That’s me. I wanted to do something really big and impactful, but I also wanted to do it commercially. But I had no idea what it was yet.
Outside of my dorm room in the real world, the golden age of sequential clock frequency scaling continued. Software developers relied upon the “Free Lunch” era of processor performance improvements to transparently improve their applications and pay for the cost of their abstractions. Moore’s Law was eternal. If you needed more software performance, you simply bought a new CPU and plugged it in.
In 2002 my exotic interest in operating systems and used computers led me to purchase an Intel Itanium server from eBay. Here was an Intel CPU with amazing performance potential, and an architecture that looked really cool. But software applications did not get good performance on the Itanium. It had a C compiler, you can compile software for the Itanium, but somehow the compiled code just wasn’t very fast.
Donald Knuth, a famous computer scientist, said “The Itanium approach…was supposed to be so terrific—until it turned out that the wished-for compilers were basically impossible to write.” This was the first time I learned about the mismatch between software and hardware. I was fascinated by this problem. I wondered: if I figured out how to fix that software mismatch, how valuable would this be to Intel? I started to become very curious about computer hardware, and the mixture of books by my bed began to have more computer architecture manuals and guides on performance optimization, displacing the physics books.
In 2004, clock frequency scaling ended. There would be no 10GHz or 80GHz CPUs. The world had no choice but to embrace multi-core processors and parallel programming, despite the fact that no approach to parallel programming had ever been successful.
Tim Mattson, Intel Principal engineer and expert in parallel programming said “We stand at the threshold of a many core world.

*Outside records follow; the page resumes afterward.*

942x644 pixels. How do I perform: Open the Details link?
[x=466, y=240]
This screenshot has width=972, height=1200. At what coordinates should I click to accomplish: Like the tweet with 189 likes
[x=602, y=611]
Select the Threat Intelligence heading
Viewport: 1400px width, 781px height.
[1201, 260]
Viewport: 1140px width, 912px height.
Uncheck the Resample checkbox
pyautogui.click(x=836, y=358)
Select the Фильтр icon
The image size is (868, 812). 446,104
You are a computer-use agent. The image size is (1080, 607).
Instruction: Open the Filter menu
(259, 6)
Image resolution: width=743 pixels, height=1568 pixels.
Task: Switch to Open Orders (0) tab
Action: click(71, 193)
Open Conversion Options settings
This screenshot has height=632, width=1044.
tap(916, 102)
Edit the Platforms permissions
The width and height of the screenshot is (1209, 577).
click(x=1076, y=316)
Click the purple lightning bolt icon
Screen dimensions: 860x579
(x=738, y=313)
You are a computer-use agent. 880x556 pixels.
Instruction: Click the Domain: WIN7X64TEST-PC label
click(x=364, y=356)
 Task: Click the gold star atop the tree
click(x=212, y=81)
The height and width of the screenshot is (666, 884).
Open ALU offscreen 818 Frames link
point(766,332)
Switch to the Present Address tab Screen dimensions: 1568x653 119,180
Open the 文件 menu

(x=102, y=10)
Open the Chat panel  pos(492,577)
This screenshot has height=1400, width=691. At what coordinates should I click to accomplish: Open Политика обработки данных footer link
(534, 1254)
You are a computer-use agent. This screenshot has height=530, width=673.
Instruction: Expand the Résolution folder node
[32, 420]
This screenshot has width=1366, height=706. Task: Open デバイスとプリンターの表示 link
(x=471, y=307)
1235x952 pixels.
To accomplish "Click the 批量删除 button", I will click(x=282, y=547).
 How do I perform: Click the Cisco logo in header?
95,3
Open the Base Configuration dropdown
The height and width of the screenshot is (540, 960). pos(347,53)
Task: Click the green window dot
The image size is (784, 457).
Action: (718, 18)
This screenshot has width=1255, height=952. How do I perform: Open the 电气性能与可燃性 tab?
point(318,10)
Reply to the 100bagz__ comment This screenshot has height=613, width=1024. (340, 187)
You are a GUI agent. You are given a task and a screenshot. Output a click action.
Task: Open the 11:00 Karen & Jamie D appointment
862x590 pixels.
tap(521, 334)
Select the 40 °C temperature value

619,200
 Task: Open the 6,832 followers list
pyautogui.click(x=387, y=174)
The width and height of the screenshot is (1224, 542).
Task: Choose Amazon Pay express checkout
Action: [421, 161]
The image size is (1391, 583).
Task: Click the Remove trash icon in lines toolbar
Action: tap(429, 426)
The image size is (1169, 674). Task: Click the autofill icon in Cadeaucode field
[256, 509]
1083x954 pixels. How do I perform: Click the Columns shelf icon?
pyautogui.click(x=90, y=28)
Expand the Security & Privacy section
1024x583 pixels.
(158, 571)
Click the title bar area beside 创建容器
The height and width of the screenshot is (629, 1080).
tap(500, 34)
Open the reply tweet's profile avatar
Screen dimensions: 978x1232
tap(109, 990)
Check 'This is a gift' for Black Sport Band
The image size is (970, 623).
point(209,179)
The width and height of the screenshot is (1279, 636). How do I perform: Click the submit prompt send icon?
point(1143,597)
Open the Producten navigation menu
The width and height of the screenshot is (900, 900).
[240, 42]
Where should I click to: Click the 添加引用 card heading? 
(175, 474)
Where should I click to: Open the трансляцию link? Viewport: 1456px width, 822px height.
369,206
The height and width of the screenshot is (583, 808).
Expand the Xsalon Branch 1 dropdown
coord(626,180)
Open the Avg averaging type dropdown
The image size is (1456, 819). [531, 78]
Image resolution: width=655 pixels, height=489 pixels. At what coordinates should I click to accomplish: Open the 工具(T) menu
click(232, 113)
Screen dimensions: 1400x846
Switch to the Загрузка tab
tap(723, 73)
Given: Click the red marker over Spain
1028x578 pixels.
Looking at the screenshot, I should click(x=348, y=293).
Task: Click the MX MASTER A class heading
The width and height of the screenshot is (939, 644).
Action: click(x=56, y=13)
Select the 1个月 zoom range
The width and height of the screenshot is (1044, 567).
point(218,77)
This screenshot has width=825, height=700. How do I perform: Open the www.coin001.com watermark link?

The hardware community is ready to cross this threshold. The parallel software community is not.” John Hennessey, the computer architect who created RISC and today is the chairman of Alphabet, said “…when we start talking about parallelism and ease of use of truly parallel computers, we’re talking about a problem that’s as hard as any that computer science has faced. …I would be panicked if I were in industry.” Donald Knuth said “I decided long ago to stick to what I know best. Other people understand parallel machines much better than I do; programmers should listen to them, not me, for guidance on how to deal with simultaneity.”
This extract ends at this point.